A Jan. 25 article (here) titled “American ‘Christianity’ Has Failed” caught my eye. It was by Stephen Mattson, a young Christian writer whose name I had not remembered seeing before, but now he is one of my Facebook friends.
I was interested in reading Mattson’s article partly because of something I came across last week. One of my (very few) New Year resolutions is to go through and dispose of accumulated “stuff,” much of it in boxes piled in the back of our garage.
MY 1972 CHAPEL TALK
In going through a box last week I came across a brief summary of a Chapel talk I had given at Seinan Gakuin University (in Fukuoka City, Japan) in October 1972. The title of that talk was “Criticism of American Christianity.”
That English summary was probably distributed to those in attendance. (Most Japanese students can understand written English far better than they can understand spoken English.)
As I often did during my first several years in Japan, I may have used (read) a Japanese manuscript for the talk I wrote in English. If so, it would have been translated by Miss Kumiko Otsuka, who is celebrating her 83rd birthday today.
MY 1971-72 FURLOUGH
June and I (and our three children at the time) came back to the U.S. in the summer of 1971 after nearly five full years in Japan as Southern Baptist missionaries. During that year of “furlough,” as it was called then, I had the opportunity of preaching in seven or eight states, beginning with a sermon at the First Baptist Church in Anchorage, Alaska, on our way back to Missouri.

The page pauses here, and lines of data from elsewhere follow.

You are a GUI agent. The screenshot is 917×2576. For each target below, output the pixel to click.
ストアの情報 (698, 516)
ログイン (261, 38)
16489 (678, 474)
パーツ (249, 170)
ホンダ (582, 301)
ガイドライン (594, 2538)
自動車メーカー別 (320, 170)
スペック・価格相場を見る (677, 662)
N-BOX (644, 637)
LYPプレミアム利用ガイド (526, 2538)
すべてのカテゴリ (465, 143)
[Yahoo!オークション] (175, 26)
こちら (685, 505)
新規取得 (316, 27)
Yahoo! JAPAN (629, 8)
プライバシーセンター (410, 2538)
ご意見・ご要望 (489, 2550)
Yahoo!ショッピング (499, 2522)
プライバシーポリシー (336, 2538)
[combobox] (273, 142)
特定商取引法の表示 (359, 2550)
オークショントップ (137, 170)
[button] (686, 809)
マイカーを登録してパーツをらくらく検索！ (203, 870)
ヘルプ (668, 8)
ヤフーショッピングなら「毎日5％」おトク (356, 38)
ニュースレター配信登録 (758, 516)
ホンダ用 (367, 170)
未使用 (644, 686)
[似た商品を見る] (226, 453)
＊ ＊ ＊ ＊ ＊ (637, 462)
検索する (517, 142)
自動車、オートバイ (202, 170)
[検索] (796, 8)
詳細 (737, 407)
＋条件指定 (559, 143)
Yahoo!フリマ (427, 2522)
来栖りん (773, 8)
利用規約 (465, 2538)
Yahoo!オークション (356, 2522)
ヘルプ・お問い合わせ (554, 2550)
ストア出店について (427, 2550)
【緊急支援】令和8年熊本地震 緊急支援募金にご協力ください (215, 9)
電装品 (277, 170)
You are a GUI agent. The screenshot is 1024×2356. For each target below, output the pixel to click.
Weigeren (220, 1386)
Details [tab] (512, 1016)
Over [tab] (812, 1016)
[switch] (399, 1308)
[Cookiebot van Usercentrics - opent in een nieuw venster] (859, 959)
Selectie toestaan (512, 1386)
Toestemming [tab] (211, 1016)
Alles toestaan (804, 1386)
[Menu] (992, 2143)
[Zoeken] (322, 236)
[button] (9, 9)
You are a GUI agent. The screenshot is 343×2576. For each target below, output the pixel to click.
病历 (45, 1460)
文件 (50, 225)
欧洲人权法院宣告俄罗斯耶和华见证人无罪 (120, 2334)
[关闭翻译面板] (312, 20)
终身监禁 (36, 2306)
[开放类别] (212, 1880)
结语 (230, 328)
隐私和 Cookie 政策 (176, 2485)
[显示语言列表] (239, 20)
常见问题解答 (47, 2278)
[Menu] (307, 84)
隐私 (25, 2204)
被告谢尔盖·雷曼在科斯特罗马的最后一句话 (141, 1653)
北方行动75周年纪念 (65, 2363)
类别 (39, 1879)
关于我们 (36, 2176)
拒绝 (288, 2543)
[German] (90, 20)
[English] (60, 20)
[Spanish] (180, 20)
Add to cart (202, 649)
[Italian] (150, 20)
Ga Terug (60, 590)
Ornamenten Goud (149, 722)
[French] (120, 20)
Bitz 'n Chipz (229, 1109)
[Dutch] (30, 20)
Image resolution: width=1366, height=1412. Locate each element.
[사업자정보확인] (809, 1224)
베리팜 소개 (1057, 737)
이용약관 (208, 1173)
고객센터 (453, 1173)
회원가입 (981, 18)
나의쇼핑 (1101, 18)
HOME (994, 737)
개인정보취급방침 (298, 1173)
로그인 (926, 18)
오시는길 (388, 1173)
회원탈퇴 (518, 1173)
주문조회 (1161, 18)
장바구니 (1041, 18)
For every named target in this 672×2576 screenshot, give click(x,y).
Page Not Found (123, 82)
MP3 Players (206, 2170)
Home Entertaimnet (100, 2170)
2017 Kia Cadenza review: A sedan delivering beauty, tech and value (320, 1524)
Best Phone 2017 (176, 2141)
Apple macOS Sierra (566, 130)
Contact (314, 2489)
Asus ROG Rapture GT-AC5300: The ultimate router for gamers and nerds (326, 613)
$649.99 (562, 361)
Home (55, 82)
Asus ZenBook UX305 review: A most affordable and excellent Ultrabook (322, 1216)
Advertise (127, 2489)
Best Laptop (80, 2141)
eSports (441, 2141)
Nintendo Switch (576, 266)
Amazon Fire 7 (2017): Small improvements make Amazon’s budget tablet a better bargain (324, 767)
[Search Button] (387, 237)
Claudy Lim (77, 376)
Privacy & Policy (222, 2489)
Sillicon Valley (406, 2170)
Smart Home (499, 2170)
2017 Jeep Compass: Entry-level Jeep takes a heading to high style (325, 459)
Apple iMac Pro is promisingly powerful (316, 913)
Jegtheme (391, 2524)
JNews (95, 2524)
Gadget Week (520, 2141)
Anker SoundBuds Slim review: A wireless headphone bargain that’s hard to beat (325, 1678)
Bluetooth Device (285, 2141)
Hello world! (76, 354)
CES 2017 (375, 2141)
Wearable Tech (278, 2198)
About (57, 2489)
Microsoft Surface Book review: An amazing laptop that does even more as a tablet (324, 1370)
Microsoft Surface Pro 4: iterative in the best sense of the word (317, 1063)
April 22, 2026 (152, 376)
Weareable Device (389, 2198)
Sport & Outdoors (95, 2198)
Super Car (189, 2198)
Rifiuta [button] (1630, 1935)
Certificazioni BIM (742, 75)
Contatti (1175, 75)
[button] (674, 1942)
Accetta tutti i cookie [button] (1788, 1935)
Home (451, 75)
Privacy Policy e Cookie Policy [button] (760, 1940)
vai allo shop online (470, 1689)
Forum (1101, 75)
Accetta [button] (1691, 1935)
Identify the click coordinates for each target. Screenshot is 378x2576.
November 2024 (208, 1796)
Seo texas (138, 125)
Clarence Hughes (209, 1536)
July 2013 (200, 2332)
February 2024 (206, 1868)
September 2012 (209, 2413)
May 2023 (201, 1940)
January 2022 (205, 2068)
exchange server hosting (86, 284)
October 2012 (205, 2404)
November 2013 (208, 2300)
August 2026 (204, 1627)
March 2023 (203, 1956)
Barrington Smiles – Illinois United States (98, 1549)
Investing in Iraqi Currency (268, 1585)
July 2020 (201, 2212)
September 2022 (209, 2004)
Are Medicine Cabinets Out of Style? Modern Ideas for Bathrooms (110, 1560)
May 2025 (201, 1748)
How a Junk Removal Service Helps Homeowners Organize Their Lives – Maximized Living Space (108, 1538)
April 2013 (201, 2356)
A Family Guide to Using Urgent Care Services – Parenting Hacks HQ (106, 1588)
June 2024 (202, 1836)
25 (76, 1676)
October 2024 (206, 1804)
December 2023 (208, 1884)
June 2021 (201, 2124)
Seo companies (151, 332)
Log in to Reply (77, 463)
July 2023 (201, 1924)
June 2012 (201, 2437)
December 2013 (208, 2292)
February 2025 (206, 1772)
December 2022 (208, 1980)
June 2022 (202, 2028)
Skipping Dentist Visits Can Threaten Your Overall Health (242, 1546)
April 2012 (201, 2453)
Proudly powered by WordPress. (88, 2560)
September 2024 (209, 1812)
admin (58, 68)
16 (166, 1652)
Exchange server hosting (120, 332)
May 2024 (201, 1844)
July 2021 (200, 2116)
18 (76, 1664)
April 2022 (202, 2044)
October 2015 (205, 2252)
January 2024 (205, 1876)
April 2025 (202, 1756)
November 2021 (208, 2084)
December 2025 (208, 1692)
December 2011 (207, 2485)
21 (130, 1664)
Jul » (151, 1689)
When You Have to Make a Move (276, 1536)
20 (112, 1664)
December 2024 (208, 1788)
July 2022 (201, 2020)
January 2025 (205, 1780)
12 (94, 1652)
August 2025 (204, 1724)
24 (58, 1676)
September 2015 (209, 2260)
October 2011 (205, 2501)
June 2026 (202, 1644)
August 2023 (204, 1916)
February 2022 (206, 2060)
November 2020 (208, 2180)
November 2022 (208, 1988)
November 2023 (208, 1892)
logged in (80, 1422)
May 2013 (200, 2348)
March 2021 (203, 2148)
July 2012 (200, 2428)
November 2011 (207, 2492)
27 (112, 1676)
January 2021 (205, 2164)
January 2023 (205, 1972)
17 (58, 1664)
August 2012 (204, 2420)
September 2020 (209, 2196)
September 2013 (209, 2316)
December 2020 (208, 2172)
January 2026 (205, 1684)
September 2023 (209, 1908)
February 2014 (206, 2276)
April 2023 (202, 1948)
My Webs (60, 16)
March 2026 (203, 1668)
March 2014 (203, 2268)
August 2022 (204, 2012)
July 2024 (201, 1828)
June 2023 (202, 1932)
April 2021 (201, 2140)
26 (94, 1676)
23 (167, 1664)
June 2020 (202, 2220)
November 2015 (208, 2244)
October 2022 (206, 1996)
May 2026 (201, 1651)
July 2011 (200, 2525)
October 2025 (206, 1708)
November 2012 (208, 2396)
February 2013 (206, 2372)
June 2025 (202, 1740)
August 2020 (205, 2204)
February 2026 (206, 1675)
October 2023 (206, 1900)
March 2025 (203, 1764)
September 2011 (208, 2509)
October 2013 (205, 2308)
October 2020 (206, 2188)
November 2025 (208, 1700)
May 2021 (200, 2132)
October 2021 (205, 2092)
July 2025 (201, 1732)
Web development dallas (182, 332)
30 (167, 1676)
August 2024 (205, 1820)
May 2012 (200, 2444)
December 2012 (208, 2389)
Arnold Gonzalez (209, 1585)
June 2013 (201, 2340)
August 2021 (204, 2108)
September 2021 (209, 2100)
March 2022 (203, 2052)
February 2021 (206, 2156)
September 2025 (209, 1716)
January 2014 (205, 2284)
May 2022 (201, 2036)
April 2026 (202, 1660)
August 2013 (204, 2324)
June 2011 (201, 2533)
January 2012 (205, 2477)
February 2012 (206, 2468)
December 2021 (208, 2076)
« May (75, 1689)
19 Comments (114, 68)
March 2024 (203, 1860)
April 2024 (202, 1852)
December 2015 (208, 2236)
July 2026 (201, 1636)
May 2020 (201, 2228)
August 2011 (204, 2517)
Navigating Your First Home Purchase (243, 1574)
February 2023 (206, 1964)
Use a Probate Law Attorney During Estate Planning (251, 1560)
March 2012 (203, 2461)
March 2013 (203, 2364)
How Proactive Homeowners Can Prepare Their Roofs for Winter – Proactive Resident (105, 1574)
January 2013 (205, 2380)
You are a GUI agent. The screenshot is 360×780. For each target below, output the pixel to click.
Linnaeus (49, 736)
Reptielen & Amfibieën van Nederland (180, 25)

During that year we lived in southwest Missouri, but I spoke in churches in many parts of Missouri as well as in nearby states to the east. Almost all of those churches were Southern Baptist churches, and the majority of them were small town (or rural) churches rather than large city churches.
In the summer of 1972 we went back to Japan and I began teaching Christian Studies again at Seinan Gakuin University where I had joined the faculty as a full-time teacher four years before.
MY CRITICISM THEN AND NOW
Here is the beginning of that Chapel talk:
Last year in America I found myself very critical of Christianity as practiced by most churches and Christians that I saw. I was critical of what appeared to be much more concern for self than others. I was critical because there seemed to be too little concern for four of the great problems of our day: war, poverty, racism, and pollution. I was critical because I felt that American Christianity is too often too much a supporter of the status quo. 
(To read the transcription of the full summary, click here.)
“In reflecting upon these criticisms, I have come to the following conclusions:
“(1) I can understand why many Japanese university students have doubts about Christianity. There is not much attractiveness in Christianity as it is demonstrated by many of its adherents.
“(2) In spite of the obvious hypocrisy of some Christians and the limited concern of most, I am still convinced that most of the best, the most genuine, the most conscientious people in America are Christian people.”
Now, nearly 45 years later, I know more about the diversity of American Christians and know that some Christians are very concerned about what are still four of the great problems of our day. But overall, I still have negative feelings toward much of American Christianity, especially of white “evangelicals.”
Sadly, I am inclined to agree with my new FB friend Stephen’s contention that to a large degree American Christianity has failed.